The Envoy proxy has likely breached the operating system's default nofile ulimit, the limit on the number of files a process can have open at a time. This breach is due to the traffic causing more connections, which consume additional operating system sockets. To resolve this issue, increase the ulimit nofile value on the host operating system. If you are using Amazon ECS, this limit can be changed through the Ulimit settings on the task definition's resource limits settings.

If your issue is still not resolved, then consider opening a GitHub issue or contact Amazon Support.

Increase in default resources is not reflected in Service Limits

Symptoms

After increasing the default limit of App Mesh resources, the new value is not reflected when you look at your service limits.

Resolution

While the new limits aren't currently shown, customers can still exercise them.

If your issue is still not resolved, then consider opening a GitHub issue or contact Amazon Support.

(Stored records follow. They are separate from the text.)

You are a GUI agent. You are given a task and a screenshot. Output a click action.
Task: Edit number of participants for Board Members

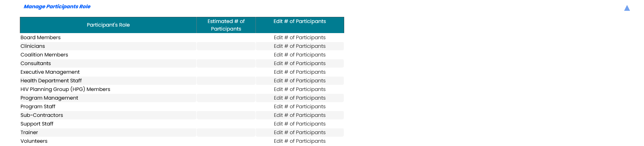[299, 37]
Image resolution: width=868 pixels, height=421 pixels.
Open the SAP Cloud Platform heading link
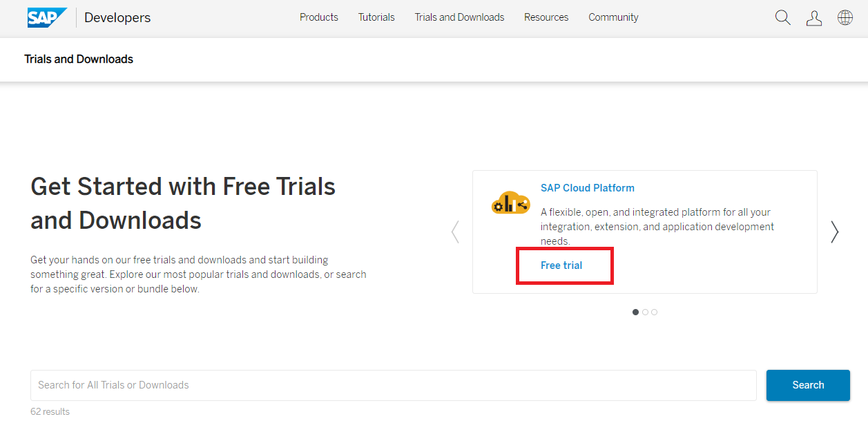coord(587,187)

Application crashes due to a huge number of health checks calls.

Symptoms

After enabling active health checks for a virtual node, there is an uptick in the number of health check calls. The application crashes due to the greatly increased volume of health check calls made to the application.

Resolution

When active health checking is enabled, each Envoy endpoint of the downstream (client) sends health requests to each endpoint of the upstream cluster (server) in order to make routing decisions. As a result the total number of health check requests would be number of client Envoys * number of server Envoys * active health check frequency.

To resolve this issue, modify the frequency of the health check probe, which would reduce the total volume of health check probes. In addition to active health checks, App Mesh allows configuring outlier detection as means of passive health checking. Use outlier detection to configure when to remove a particular host based on consecutive 5xx responses.

If your issue is still not resolved, then consider opening a GitHub issue or contact Amazon Support.